■ **SECCIÓN DEL DOCUMENTO**
Zona de mutación

Fiebre megalomaníaca

Se suele llamar la atención sobre aquellas personas creyentes en la re-encarnación, quienes suponen por alguna razón que sus cuerpos son el soporte físico actual del alma de alguna celebridad del pasado: Napoleón, el Che Guevara, Marilyn Monroe, etc. La actividad teatral se nutre de una fantasía megalomaníaca parecida. Los proyectos de los realizadores dan curso a que en ellos encarnen las voces de Shakespeare, Sófocles, Beckett, y tantos más que concitan tan sintomáticos envanecimientos. Ese cuadro puede ser propicio para asentar alguna lectura psicoanalítica, digna causa para quien realiza tales menesteres, que no son el propósito aquí. Lo cierto es que tales fantasías expresan una no menos fantasiosa voluntad de despegue o pertenencia. A las dos semanas de ingresar a los estudios teatrales, un alumno ya puede vérselas con los asedios anímicos de Otelo. Así, Shakespeare no sólo es ‘nuestro contemporáneo’, sino un hermano, peor, un par. Esto demuestra que no cuesta mucho ser del palo de la farándula histórica. Hacer teatro incluye esas proximidades fideísticas, esas introducciones al alma de los íconos referenciales. Hasta las graciosas inversiones del tipo «si al final Shakespeare hacía lo mismo que yo hago ahora», aunque la modestia indicara que la fórmula fuera mejor: «yo hago lo que Shakespeare hacía». Pero las buenas intenciones relevan de esas menudencias éticas. La distancia de los muertos, paradójicamente, autoriza las apropiaciones sacrílegas de los epígonos vivos. La ablución con el alma de los sagrados precursores ayuda a ver el fin y no el medio, lo que lleva, en el mejor de los casos, hacia él, cosa que no preocupa mayormente a nadie pues se supone que el tiempo y eventualmente la Historia, pone a cada quien en su lugar.

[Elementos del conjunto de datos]
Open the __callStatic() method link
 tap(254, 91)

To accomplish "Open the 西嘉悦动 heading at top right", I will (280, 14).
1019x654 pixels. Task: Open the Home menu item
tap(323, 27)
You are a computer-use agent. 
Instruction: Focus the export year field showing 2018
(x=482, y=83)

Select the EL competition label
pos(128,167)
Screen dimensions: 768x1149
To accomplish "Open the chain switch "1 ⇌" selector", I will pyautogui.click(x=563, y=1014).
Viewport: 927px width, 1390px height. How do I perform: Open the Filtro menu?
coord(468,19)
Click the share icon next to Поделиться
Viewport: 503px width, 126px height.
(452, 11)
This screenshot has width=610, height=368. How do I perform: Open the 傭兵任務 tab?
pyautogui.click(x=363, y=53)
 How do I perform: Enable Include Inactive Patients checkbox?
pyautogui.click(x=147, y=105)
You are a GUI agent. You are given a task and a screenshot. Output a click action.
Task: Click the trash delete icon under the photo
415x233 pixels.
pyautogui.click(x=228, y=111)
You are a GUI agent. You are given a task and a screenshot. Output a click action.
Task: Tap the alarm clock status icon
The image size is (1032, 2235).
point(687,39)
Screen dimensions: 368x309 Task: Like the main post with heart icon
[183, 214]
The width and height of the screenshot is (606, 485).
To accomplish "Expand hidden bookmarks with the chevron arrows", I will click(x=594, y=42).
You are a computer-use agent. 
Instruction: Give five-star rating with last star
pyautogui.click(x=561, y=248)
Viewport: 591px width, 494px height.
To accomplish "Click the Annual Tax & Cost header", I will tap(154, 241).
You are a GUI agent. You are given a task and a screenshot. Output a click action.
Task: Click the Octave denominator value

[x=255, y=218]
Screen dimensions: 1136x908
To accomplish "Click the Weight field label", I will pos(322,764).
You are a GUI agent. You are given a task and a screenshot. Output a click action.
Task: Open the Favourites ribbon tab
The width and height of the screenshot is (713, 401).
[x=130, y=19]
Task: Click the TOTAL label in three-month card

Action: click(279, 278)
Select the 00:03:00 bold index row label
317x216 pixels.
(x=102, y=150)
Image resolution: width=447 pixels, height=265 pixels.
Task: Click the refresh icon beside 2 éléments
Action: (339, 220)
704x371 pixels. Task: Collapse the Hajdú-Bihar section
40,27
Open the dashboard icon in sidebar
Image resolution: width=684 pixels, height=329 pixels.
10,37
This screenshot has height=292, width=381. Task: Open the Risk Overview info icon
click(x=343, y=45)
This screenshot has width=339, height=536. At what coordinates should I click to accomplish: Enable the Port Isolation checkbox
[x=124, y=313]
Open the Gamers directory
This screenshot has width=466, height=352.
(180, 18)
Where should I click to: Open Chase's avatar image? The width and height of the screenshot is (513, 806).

■ **TAREAS**
- A) Responde, a partir del texto sobre la fiebre megalomaníaca en el teatro, estas preguntas:
(i) ¿Qué celebridades del pasado se citan como ejemplos de almas que algunos creyentes en la reencarnación suponen alojar?
(ii) ¿Cuántas semanas después de ingresar a los estudios teatrales puede un alumno vérselas con los asedios anímicos de Otelo?
(iii) ¿Qué fórmula indicaría la modestia en lugar de «si al final Shakespeare hacía lo mismo que yo hago ahora»?
- B) Retoma el texto sobre la fiebre megalomaníaca en el teatro y prosíguelo a partir de su última oración.
El material es independiente y no guarda relación con el texto.

■ **TUS RESPUESTAS**
- A)
(i) Napoleón, el Che Guevara y Marilyn Monroe.
(ii) A las dos semanas.
(iii) «yo hago lo que Shakespeare hacía».

- B)
El complejo de inferioridad tiene sus coartadas en la muerte, por lo que no es extraño que el teatro sea un obituario solapado en la famosidad. Uno de los primeros servicios al postulante teatrofílico es la terapia identitaria dirigidas especialmente a los que en el fondo llegan con la sensación de no ser nadie. El teatro no expresa, solamente, subsana, sana. En los escenarios se curan los anonimatos malignos. Son las ventajas de vivir en el teatro-mundo; las ventajas de esta especie de universalidad en el tiempo y el espacio. Además por qué patologizar el igualar hacia arriba, mucho menos asociarla a alguna alienación. Se trata que tal identidad haga que esa ‘per-sona’ haga resonar en su cuerpo las mejores voces de la historia y no ser carne de anonimato, de olvido. «Lo pequeño es hermoso» salvo en los casos en que lo diminuto alude a un tamaño que debe hipertrofiarse. Para el caso, cualquier anabólico de ocasión puede ser apropiado para inflar la masa muscular de base. Cualquier sustancia que ayude a asimilarlo a la familia ilustre, que colabore a catalizar los jugos de la vanagloria, afianzará la indispensable zelig-manía de sentirse en vena, de sentirse parte. Ya como re-escritor, versionador, como intermediario o portavoz. El prisma tiene infinitas caras y la cara iluminada no es sino una más de las tantas que quedan por cubrir a través de esta inefable apropiación de hecho, de auto-arrogado beneficio sucesorio, de un teatro que se hace en la más sacrosanta enajenación.